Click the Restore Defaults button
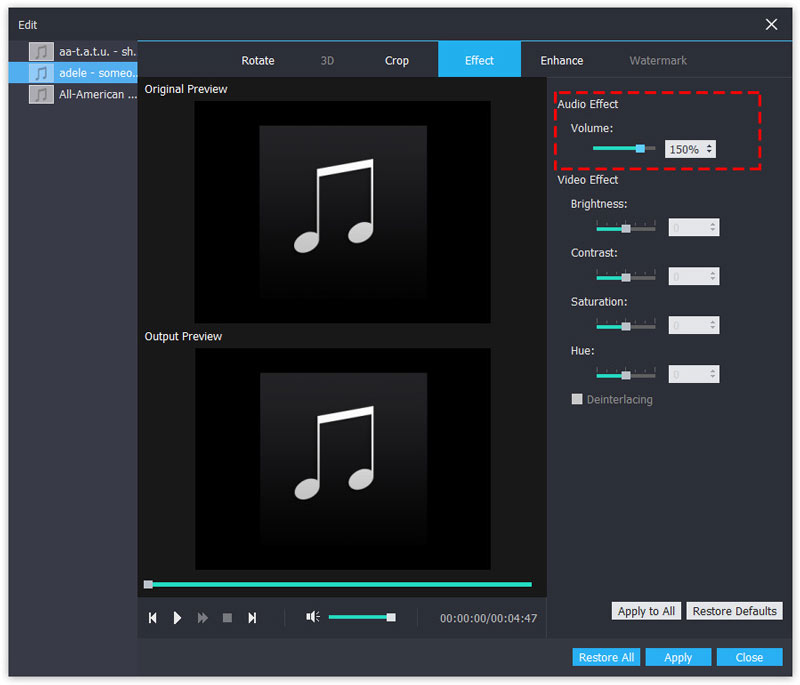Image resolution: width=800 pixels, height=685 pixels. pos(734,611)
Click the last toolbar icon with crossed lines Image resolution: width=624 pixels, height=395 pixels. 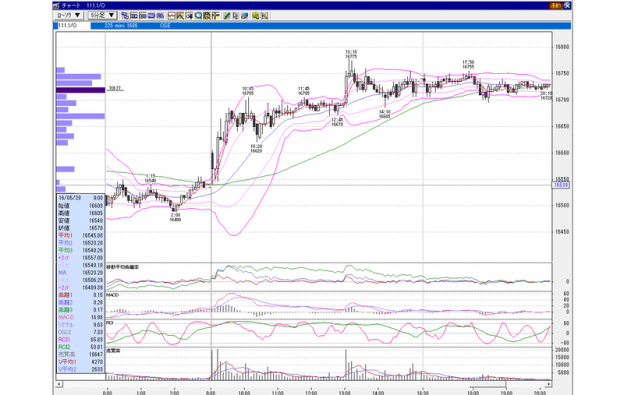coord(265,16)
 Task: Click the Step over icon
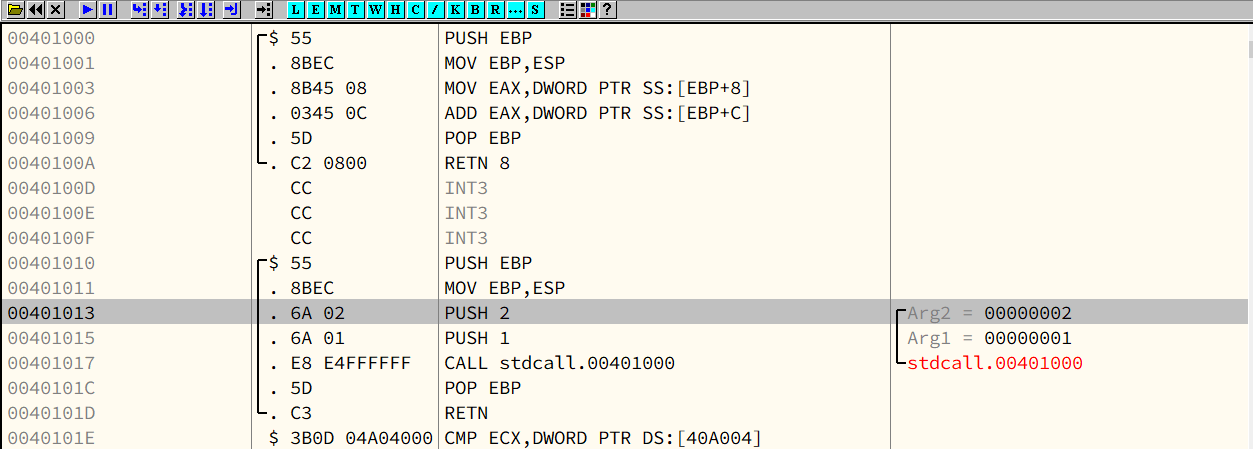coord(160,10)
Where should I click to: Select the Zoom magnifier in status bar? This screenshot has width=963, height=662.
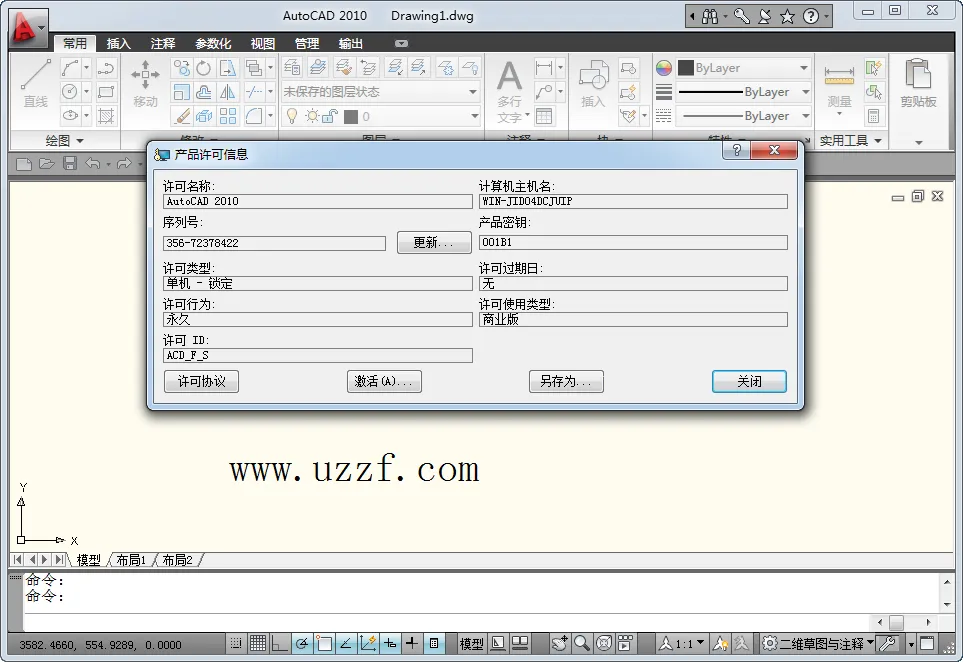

+---+

▶ [ABOUT THIS TASK] Your answer must be the lines from the one containing "Task: Click the Step over icon" through the last line of the records, copied exactly, with no pictures.

▶ [RESPONSE FOR THIS EXERCISE]
 Task: Click the Step over icon
coord(160,10)
Where should I click to: Select the Zoom magnifier in status bar? This screenshot has width=963, height=662.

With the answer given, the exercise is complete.